I first published Merry Christmas, Darling in 2005 when I was a brand new blogger. I bumped it up from time to time on my previous blog (2009 and 2013). It wasn’t on this website and it is a story I want to share my readers.
Interestingly, just a few weeks after I first wrote it we discovered we were finally expecting a baby – on our ninth wedding anniversary. We celebrated our twenty-second anniversary in January 2019.
Single at Christmas (Again)
I haven’t written much about my single days. Although they are rapidly growing smaller in the rearview mirror of life, I don’t think they will ever completely leave me. For one thing, God used my single days to shape my faith and theology. There is nothing like being single against one’s will to make you consider all kinds of important theological concepts – God’s sovereignty, God’s will, God’s goodness, etc. It then follows that some of the greatest lessons God has taught me about Himself were born out of the anguish of my singleness. And I do mean anguish. I know some people skip through their single years without much thought about it, but I was one of the group that struggled mightily with being single and the possible implications in my life.
Another reason I don’t think my single days will ever leave me is because my experiences have made my heart tender towards other singles. I remember what it was like and my heart goes out to them. After having struggled to learn contentment as a single and then experiencing the great joy of a blessed marriage, I want it for them too! I’ve seen both sides – the yearning and the fulfillment – and I so want them to experience the depths of peace and joy that come from a marriage blessed by God. But I remember the overwhelming sense of “What if?” that comes to a single because there is no guarantee that marriage will eventually come. And that is so hard.
One thing that was pretty consistent throughout my single days was praying for my husband. That might sound like an obvious statement, but I didn’t just pray for a husband, I prayed for my husband. There is a difference. I prayed for his purity, for his spiritual growth, and that God would drop an “X marks the spot of Sallie’s house” map in his living room window. Okay, maybe not the map thing, but I did pray a lot for his spiritual well-being.
And I had my own little Christmas Eve ritual that I’ve never publicly shared until now.
My Christmas Eve Ritual
The holidays can be kind of very depressing for singles. They are a reminder that another year has passed and nothing has happened. (The same is true for childless couples, but that is another story.) There is no one to take to the family gathering, no one to buy a romantic gift for… Just a reminder that you are still praying and hoping.
Well, I don’t know when I discovered it, but the song Merry Christmas, Darling by The Carpenters really resonated with me as a single.
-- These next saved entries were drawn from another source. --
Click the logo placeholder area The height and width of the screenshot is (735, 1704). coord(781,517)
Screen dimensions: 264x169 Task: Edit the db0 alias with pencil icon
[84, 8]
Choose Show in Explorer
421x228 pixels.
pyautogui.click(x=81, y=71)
I first heard it on the radio and when they didn’t play it often enough to satisfy me, I bought the cassette. (Yes, my age is showing.) I don’t remember exactly what motivated me to start this ritual or even when I started doing this, but I know this was my pattern for several years before I met David.
My family always exchanged gifts on Christmas Eve. But generally before we did that, I went up to my room and listened to Merry Christmas, Darling and prayed for my husband. I always prayed that this would be the last year we would be apart and that God in His providence and good pleasure would bring us together that year.
Merry Christmas, Darling
Greeting cards have all been sent
The Christmas rush is through
But I still have one wish to make
A special one for you
Merry Christmas darling
We’re apart that’s true
But I can dream and in my dreams
I’m Christmas-ing with you
Holidays are joyful
There’s always something new
But every day’s a holiday
When I’m near to you
The lights on my tree
I wish you could see
I wish it every day
Logs on the fire
Fill me with desire
To see you and to say
That I wish you Merry Christmas
Happy New Year, too
I’ve just one wish
On this Christmas Eve
I wish I were with you
Instrumental Interlude
Logs on the fire
Fill me with desire
To see you and to say
That I wish you Merry Christmas
Happy New Year, too
I’ve just one wish
On this Christmas Eve
I wish I were with you
I wish I were with you
Merry, Merry, Merry Christmas
Merry Christmas – Darling
Alone on Christmas Eve
The amazing thing is that after David and I met, I found out that as a single he was always alone on Christmas Eve. His family (consisting of married siblings and his parents) always celebrated Christmas on Christmas Day. So David was always alone on Christmas Eve. Except he wasn’t alone because I was thinking of him and praying for him. To this day I still get weepy when I think about him being alone and my praying for him that night. (2018 update – I still get weepy.)
I’m not sure why I felt compelled to write about this today. Maybe to encourage any singles who visit here and to tell them that I care and understand at least in a small way how hard the holidays can be when you so long to be married. And maybe to bear witness to the fact that God is always working, always moving in our lives – even when we don’t realize it.
God is at work in response to our prayers, whether we see something happening or not. If we are truly praying, “Thy will be done,” forces are at work beyond our comprehension – and often, beyond our vision. But they are working just the same.